Sono state scelte oggi dalla giuria di esperti le dieci città finaliste candidate a Capitale italiana della Cultura 2028.
Tra le dieci (in totale erano 23 le aspiranti) figura anche il quartetto ciociaro all’unisono, o meglio le città fortificate erniche, vale a dire Anagni, Alatri, Ferentino e Veroli. Queste le città a cui si presenta una grande opportunità, ve le proponiamo in ordine alfabetico: Anagni-Alatri-Ferentino-Veroli, Ancona, Catania, Colle di Val d’Elsa (SI), Forlì, Gravina in Puglia (BA), Massa, Mirabella Eclano (AV), Sarzana (SP), Tarquinia (VT). Il progetto che unisce le quattro città fortificate è “Ernica Saxa.
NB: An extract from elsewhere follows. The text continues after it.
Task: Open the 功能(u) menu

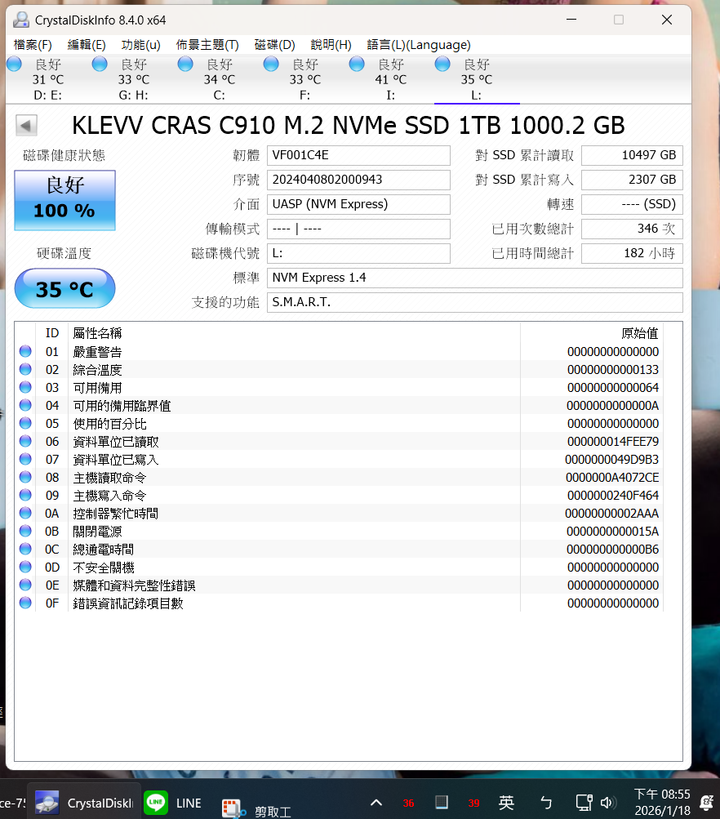Action: pos(140,44)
Dove la storia lega, la cultura unisce”.
A febbraio prossimo i dieci coordinatori dei relativi progetti (artefice dell’iniziativa è la sede di Ferentino di Archeoclub d’Italia) saranno convocati presso il Ministero della cultura per l’illustrazione degli stessi e a marzo 2026 ci sarà la designazione del vincitore assoluto e quindi della Capitale italiana della Cultura 2028.
Dunque per adesso le antiche città d’arte erniche o città “ciclopiche” sono nella top ten ed il primo traguardo è stato tagliato, chissà che a marzo non arriverà la bella notizia per tutta la Ciociaria. Potrebbe essere la svolta per quel che concerne il turismo e tutto l’indotto. Gli amministratori delle quattro città non si facciano trovare impreparati. Si lavori senza indugio sulla strada “obbligata”, sulla strada della storia, della cultura e del turismo, per i benefici economici e di sviluppo: attrattività turistica, industrie creative, investimenti e via di seguito.